Si la infancia es una época de despreocupación y aventuras, la adolescencia es el momento en que construimos nuestro auténtico yo. “Qué será, será”, que canta la madre de Fidel. Como se dice en la historia, con la caída del primer diente, se comienza a transitar una senda en la que todo es pérdida y senectud. ¿Todo? Bueno, tal vez esta afirmación sea demasiado trágica. Porque si bien la caída del primer diente supone un hito imposible de soslayar, también es cierto que esta mutación desencadena toda una serie de progresos en los que se pueden encontrar deleites nunca antes experimentados. Así, Fidel, junto al discreto Justo, Iu el remilgado y Brais el precoz, conocerá a la cleptómana Bárbara, la eterna amistad platónica del otro sexo por la que siempre se siente algo más; o a Diana, la vecina admirada, la luz del mundo.
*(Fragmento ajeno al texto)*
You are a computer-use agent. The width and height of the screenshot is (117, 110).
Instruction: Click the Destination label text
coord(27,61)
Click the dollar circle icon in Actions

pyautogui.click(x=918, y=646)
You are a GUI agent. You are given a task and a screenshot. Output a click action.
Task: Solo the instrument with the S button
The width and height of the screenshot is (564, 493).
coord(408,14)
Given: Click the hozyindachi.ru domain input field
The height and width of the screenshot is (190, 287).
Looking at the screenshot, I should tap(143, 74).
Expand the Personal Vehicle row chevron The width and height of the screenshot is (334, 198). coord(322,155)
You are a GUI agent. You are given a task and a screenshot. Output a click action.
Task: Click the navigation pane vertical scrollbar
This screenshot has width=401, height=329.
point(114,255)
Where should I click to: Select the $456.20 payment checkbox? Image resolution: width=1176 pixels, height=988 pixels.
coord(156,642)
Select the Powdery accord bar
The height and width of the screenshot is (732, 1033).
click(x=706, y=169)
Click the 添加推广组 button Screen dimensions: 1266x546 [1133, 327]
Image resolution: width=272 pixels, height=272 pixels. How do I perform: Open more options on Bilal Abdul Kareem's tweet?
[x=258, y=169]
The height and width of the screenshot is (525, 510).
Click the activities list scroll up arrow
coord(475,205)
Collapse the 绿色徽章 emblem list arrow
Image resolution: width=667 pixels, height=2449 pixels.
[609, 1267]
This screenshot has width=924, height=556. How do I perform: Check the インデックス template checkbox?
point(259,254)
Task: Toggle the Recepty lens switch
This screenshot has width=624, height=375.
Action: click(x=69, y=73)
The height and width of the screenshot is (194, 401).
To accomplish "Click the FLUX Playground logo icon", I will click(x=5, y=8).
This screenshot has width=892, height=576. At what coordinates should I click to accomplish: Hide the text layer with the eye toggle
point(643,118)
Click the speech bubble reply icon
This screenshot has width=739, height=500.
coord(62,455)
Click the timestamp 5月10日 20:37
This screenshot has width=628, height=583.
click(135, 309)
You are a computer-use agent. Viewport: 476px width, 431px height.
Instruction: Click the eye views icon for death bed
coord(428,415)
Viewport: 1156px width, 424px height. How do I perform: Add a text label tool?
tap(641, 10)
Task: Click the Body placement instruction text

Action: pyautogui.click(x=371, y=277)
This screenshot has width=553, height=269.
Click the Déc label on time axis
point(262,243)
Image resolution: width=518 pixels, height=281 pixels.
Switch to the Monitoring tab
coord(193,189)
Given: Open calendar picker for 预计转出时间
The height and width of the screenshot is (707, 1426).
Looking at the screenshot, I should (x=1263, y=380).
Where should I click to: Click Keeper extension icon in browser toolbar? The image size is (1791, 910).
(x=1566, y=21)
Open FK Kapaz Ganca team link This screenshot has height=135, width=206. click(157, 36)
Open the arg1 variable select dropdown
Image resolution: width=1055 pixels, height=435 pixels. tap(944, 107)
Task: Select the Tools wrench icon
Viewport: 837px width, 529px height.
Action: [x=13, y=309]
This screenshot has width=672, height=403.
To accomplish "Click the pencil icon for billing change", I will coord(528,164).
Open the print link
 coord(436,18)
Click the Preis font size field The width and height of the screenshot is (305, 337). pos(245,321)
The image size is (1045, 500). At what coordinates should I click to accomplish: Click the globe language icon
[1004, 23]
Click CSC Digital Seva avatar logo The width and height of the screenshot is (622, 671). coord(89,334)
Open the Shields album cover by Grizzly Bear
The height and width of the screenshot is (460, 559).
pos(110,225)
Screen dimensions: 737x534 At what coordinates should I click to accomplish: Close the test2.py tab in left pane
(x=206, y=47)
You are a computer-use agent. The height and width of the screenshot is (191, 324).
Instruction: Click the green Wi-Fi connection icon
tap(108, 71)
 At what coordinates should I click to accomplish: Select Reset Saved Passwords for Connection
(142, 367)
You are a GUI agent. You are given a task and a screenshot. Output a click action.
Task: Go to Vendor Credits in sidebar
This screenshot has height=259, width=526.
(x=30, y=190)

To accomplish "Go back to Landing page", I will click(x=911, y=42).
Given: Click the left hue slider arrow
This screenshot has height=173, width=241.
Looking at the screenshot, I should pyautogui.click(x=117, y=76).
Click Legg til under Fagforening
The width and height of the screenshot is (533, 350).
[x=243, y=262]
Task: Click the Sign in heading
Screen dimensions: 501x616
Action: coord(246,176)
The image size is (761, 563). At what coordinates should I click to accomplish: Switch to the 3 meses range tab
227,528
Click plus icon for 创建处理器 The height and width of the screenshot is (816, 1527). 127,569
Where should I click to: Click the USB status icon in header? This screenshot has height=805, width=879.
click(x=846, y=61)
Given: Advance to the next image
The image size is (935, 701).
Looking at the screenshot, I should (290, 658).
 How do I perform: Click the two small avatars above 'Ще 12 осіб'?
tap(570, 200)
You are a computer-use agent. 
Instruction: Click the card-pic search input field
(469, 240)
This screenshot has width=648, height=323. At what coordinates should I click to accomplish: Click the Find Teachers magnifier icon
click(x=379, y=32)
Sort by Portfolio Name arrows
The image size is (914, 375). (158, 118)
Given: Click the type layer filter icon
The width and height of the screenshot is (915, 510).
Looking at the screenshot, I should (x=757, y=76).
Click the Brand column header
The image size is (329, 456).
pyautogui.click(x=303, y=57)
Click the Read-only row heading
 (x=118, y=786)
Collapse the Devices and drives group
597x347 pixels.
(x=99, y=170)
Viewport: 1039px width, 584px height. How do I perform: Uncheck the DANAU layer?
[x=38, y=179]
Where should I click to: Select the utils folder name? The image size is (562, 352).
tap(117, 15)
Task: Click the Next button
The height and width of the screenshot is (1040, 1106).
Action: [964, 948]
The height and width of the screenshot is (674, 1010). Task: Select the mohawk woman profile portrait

Otero es un gran observador de los impasses cotidianos, un perfecto analista de la transformación que despliega todo su poder literario en la crónica de lo más pequeño. Con él logramos recrear el rigor del desarraigo con unas provisiones que se acaban tras una larga mudanza; con él entendemos la forma de ver la vida de cada uno de los Rayos a partir de su manera de atacar un plato de arroz con frijoles y huevos. Detallista hasta la extenuación, el autor de esta novela llamada Rayos (Blackie Books, 2016) tiene la habilidad necesaria para que cualquier lector desempolve sus recuerdos a medida que pasan las páginas, y da igual que estos se ubiquen en Barcelona, en Valencia, en Sevilla o en Madrid, porque de lo que al fin y al cabo escribe Otero es de la memoria y la vida, del paso de la ingenuidad a la certidumbre. De los amigos y amigas. De nuestro amor por ellos. Estén donde estén.